De nouvelles règles encadrent la prescription du Dépamide, un traitement notamment utilisé dans le cadre de troubles neurologiques et psychiatriques, en raison des risques potentiels pour les enfants à naître. Ces mesures, qui concernent particulièrement les femmes en âge de procréer, visent à renforcer la prévention des malformations congénitales.
La prescription initiale de Dépamide est désormais réservée aux psychiatres, que ce soit pour les jeunes filles, les adolescentes, les femmes en âge de procréer, les femmes enceintes, les adolescents ou les hommes susceptibles de procréer. Une attestation annuelle d’information, cosignée par le prescripteur et la patiente, est désormais obligatoire pour obtenir et renouveler l’ordonnance. Cette attestation remplace le formulaire d’accord de soins en vigueur avant le 6 janvier 2025, mais celui-ci reste valable pour les patientes déjà traitées jusqu’à la fin de sa période de validité.
Pour les renouvellements, tout prescripteur pourra établir une ordonnance, à condition de présenter la prescription initiale du spécialiste et l’attestation d’information partagée, tous deux datant de moins d’un an.

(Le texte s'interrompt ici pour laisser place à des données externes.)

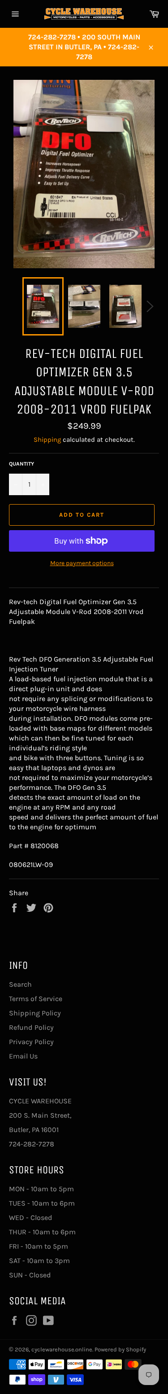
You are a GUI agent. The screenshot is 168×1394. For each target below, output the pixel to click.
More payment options (82, 563)
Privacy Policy (31, 1041)
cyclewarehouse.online (61, 1349)
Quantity (21, 464)
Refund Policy (31, 1027)
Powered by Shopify (120, 1349)
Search (20, 984)
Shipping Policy (35, 1013)
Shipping (47, 440)
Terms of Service (35, 998)
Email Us (23, 1056)
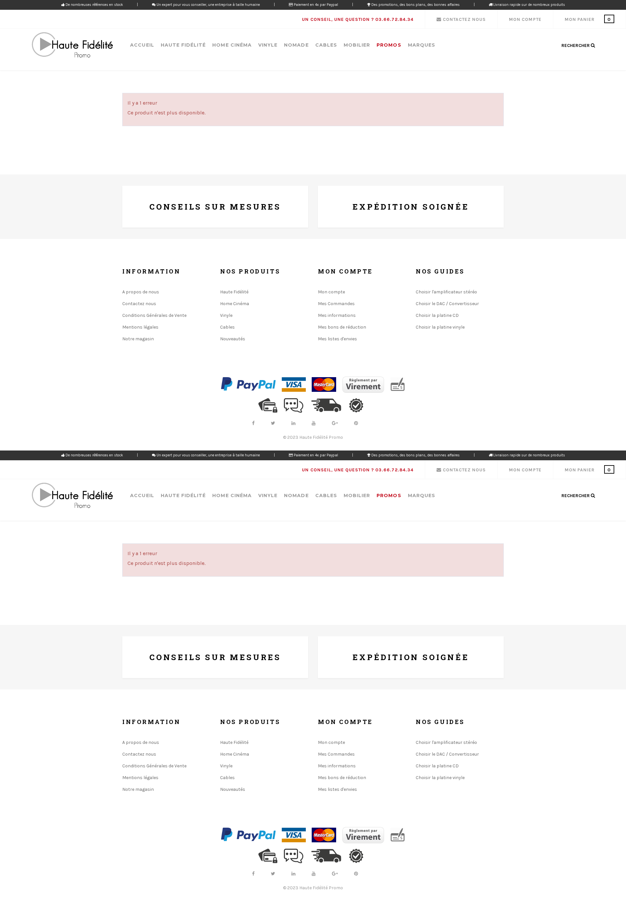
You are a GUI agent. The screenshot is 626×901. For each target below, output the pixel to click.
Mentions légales (140, 327)
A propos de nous (140, 292)
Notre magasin (138, 339)
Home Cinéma (232, 45)
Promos (389, 45)
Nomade (296, 45)
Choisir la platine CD (437, 315)
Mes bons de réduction (342, 327)
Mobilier (357, 45)
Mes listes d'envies (337, 339)
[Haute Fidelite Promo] (72, 45)
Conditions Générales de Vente (154, 315)
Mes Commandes (336, 303)
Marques (421, 45)
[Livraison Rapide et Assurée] (329, 405)
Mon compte (331, 292)
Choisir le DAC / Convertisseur (447, 303)
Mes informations (337, 315)
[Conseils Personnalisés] (296, 405)
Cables (326, 45)
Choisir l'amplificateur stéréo (446, 292)
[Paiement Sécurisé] (270, 405)
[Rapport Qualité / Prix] (358, 405)
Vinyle (267, 45)
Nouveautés (232, 339)
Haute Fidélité (183, 45)
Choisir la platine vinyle (440, 327)
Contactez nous (139, 303)
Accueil (142, 45)
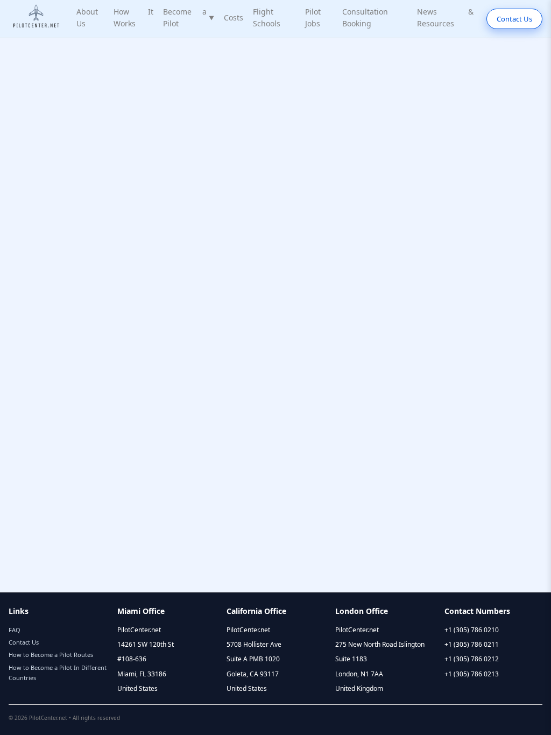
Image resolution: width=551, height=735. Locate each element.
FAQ (14, 630)
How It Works (133, 17)
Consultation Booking (365, 17)
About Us (87, 17)
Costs (233, 17)
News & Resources (445, 17)
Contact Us (514, 19)
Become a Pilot (188, 17)
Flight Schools (266, 17)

Cependant, pour les adolescents et les hommes susceptibles de procréer, la prescription initiale du spécialiste, même si elle est plus ancienne, est acceptée avec la présentation de l’attestation d’information récente.
Un cas particulier est prévu pour les patientes présentant une stérilité définitive. Dans cette situation, le premier feuillet de l’attestation d’information ne doit être rempli qu’une seule fois par un médecin, et sera alors valable pour toute la durée du traitement, sans renouvellement annuel obligatoire.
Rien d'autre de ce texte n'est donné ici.